Task prompt:
Only the lines holding the word "computer" are wanted; copy each of them from the listing.
━━━ Extracted material
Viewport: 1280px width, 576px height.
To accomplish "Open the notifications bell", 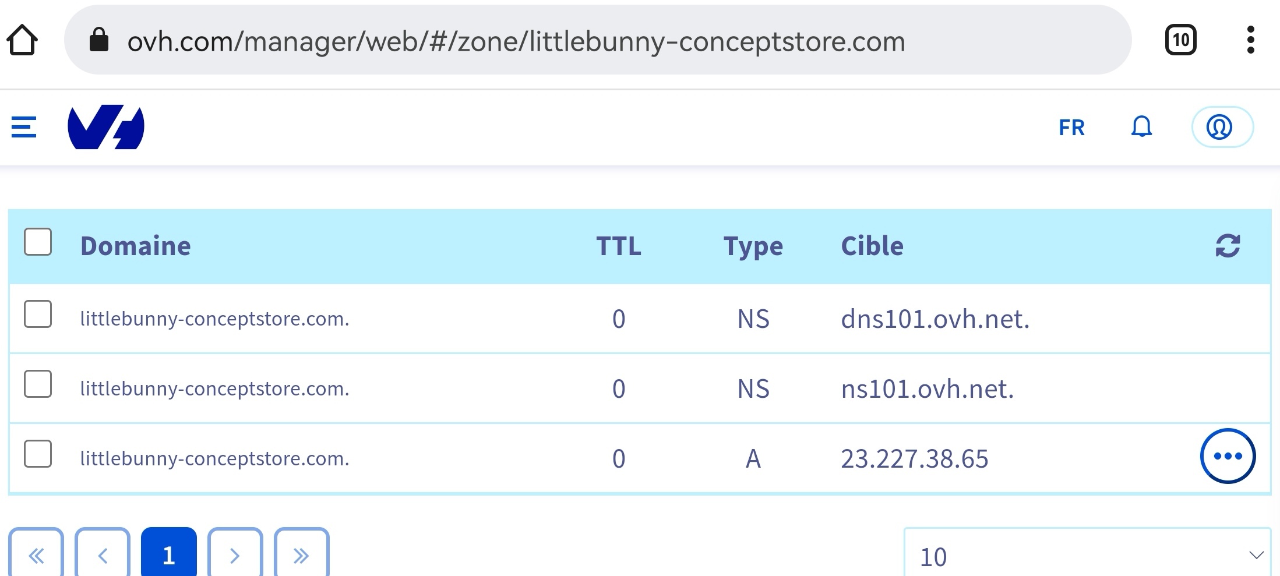I will [x=1141, y=126].
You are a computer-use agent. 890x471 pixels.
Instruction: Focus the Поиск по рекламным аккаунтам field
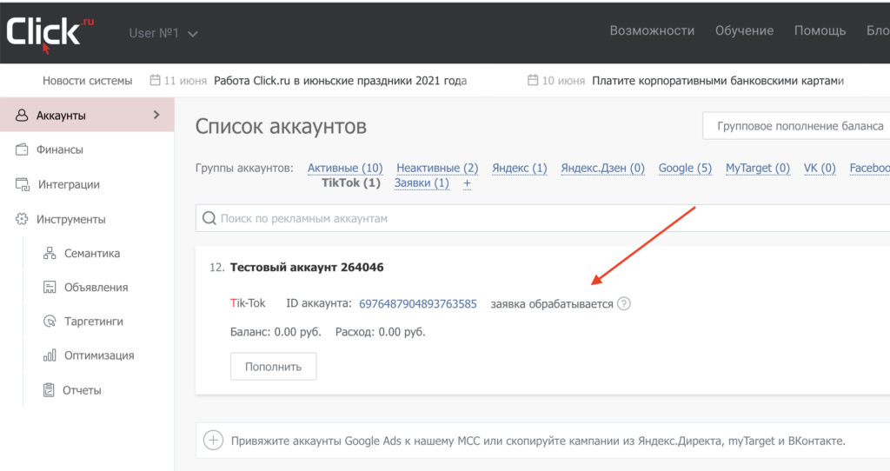point(542,218)
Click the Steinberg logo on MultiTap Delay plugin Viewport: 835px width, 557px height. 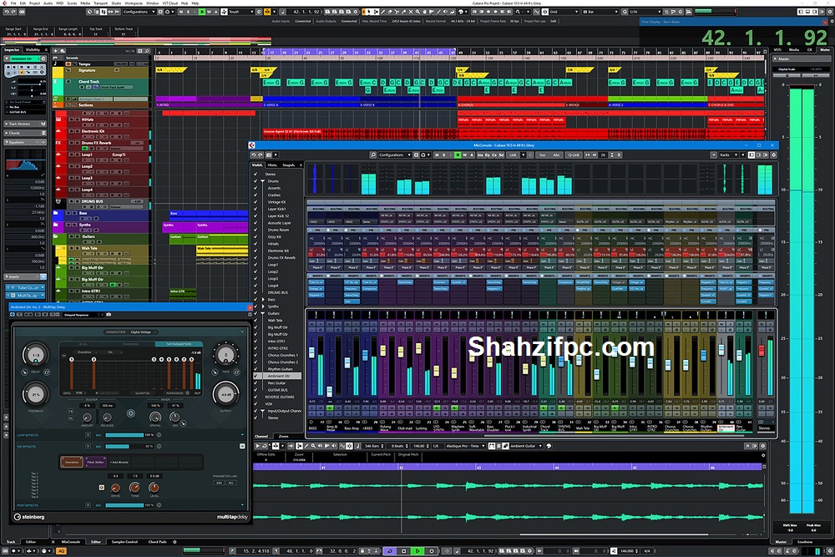tap(30, 516)
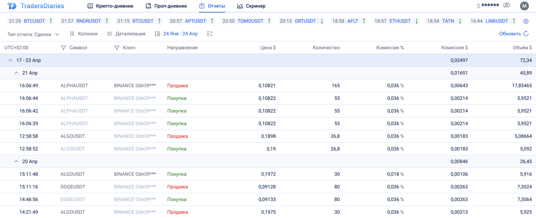
Task: Click the filter icon next to Символ
Action: [63, 48]
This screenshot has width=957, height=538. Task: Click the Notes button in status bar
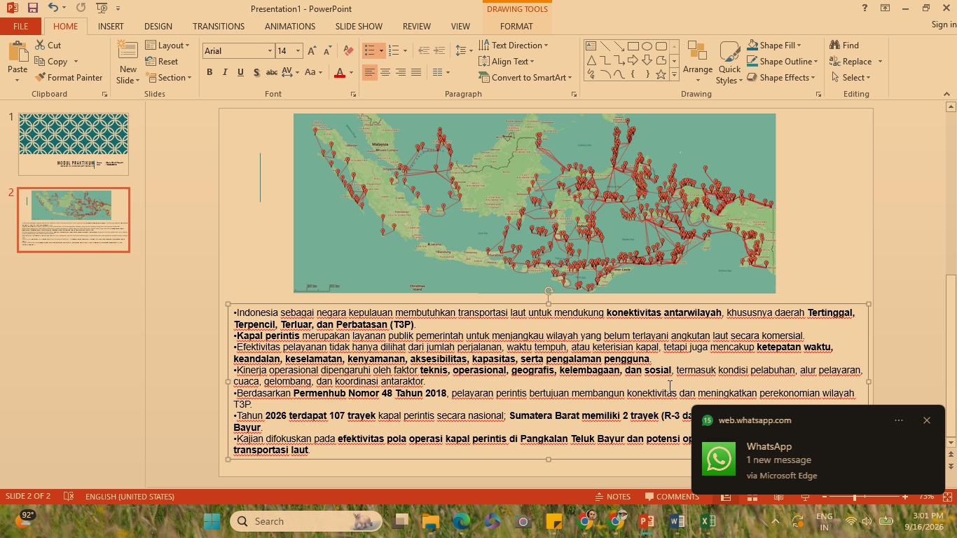(612, 497)
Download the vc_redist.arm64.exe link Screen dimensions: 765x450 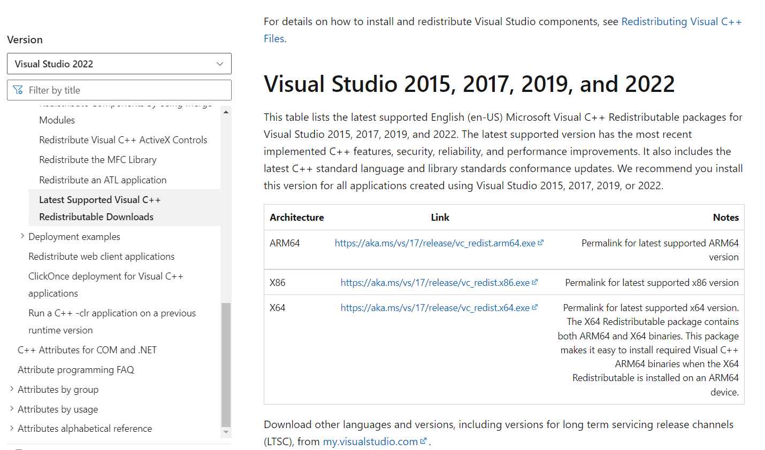point(434,243)
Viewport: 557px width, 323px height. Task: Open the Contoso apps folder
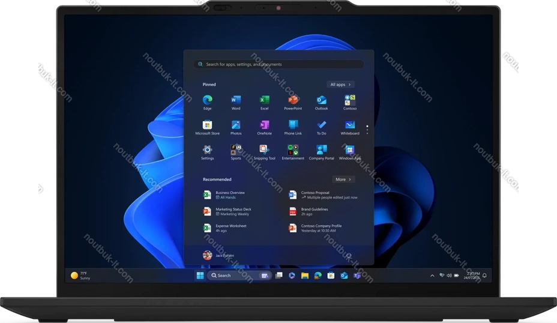[x=350, y=100]
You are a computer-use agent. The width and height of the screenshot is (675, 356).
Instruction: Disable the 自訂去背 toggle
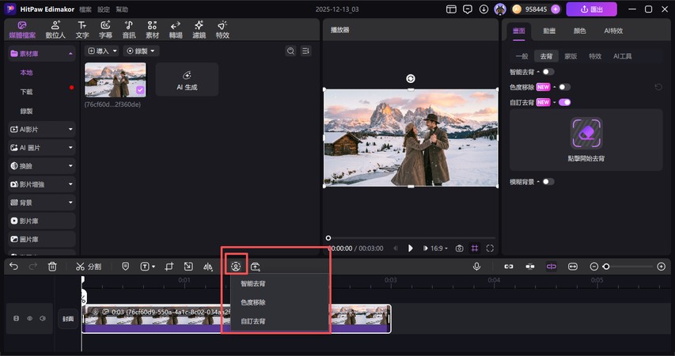564,102
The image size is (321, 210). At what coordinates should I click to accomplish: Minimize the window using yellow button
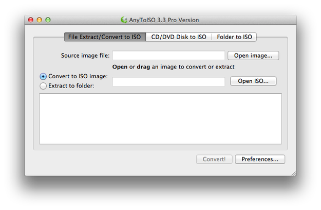coord(40,20)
━━━━━━
Answer box:
You are a computer-use agent. 890x471 pixels.
You are a computer-use agent. The width and height of the screenshot is (675, 356).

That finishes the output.